[Excerpted text — start]
Apple isn’t just coming for Facebook’s money, it’s coming for its business.

3.1.3(g) Advertising Management Apps: Apps for the sole purpose of allowing advertisers (persons or companies that advertise a product, service, or event) to purchase and manage advertising campaigns across media types (television, outdoor, websites, apps, etc.) do not need to use in-app purchase. These apps are intended for campaign management purposes and do not display the advertisements themselves. Digital purchases for content that is experienced or consumed in an app, including buying advertisements to display in the same app (such as sales of “boosts” for posts in a social media app) must use in-app purchase.

The first part of that paragraph applies to apps that allow you to place ads elsewhere. For example, Facebook has an app dedicated to creating and managing advertising campaigns. Those types of ads are not affected by this change. On the other hand, you can also go into Instagram, for example, and boost a post directly within the app.

If you build a business based on letting people create content and then pay you money to “boost” that content, giving Apple 30 percent of that money is not good news. Before the change, you got to keep 100 percent of the money you charged people because they actually wanted their friends or followers to see their post. Now, Apple is going to get almost a third of that money.

Math is hard, but I think we can all agree that losing a third of the money you charge for a thing is bad for business. Mostly, it’s bad for Meta, which owns Facebook and Instagram. Here’s why:

First, I should say that I have no idea how much of Meta’s overall advertising business is random people or businesses opening the Facebook app and deciding to boost a post, but it’s more than none. (I asked Meta, but the company did not immediately respond to my request for comment.)
[Excerpted text — finish]
[Given data — start]
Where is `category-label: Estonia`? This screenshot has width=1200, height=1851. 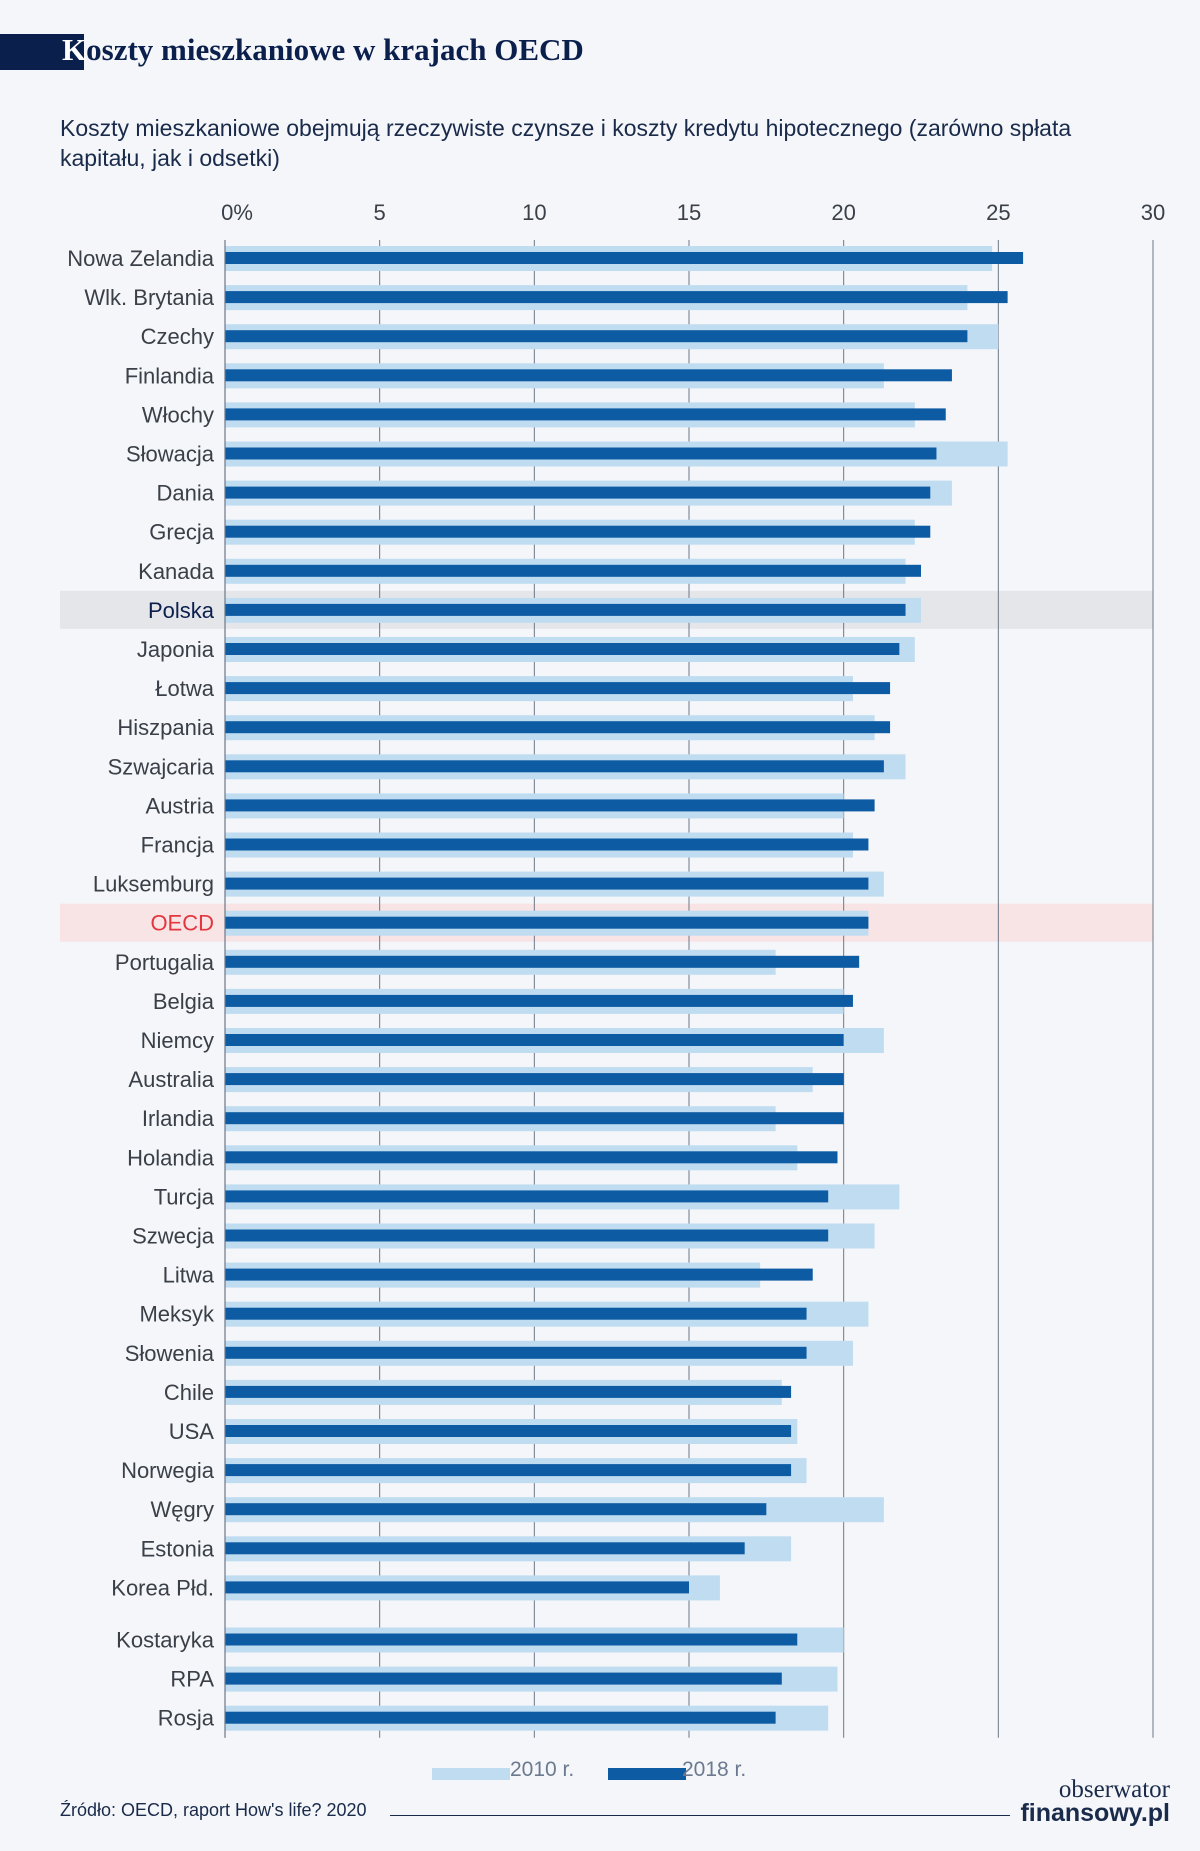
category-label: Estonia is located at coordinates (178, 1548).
[Given data — finish]
Continue the article about Apple's in-app purchase rule for boosted posts, starting right after its final sentence.

Even if it’s only a little bit more than none, it’s still a problem. Apple isn’t offering any new API or underlying technology that makes boosted content a better advertising business. It’s just collecting rent for the privilege, something it has never done before for this type of transaction. In fact, during Apple’s trial with Epic Games, Phil Schiller made a point during his testimony that the company had never taken a share of developer ad revenue.

It’s not like this is a new business. Facebook has allowed boosted posts for years. Meta has already built out its business model and the technology that makes it work, and–now that it’s successful–Apple would like a cut, thank you very much.

This isn’t even the first time this has happened. A few years ago, the Hey email service got into a public fight with Apple when the iPhone maker blocked updates to the Hey app until it added the ability to subscribe within the app.

The fact that Apple is branching out, looking through apps to find new ways to collect money should be a troubling sign for every developer. Meta’s advertising business didn’t become the second-largest advertising platform because of the App Store or iOS. No, it became so large because it turns out that collecting massive amounts of data about your users to target them with ads is very lucrative.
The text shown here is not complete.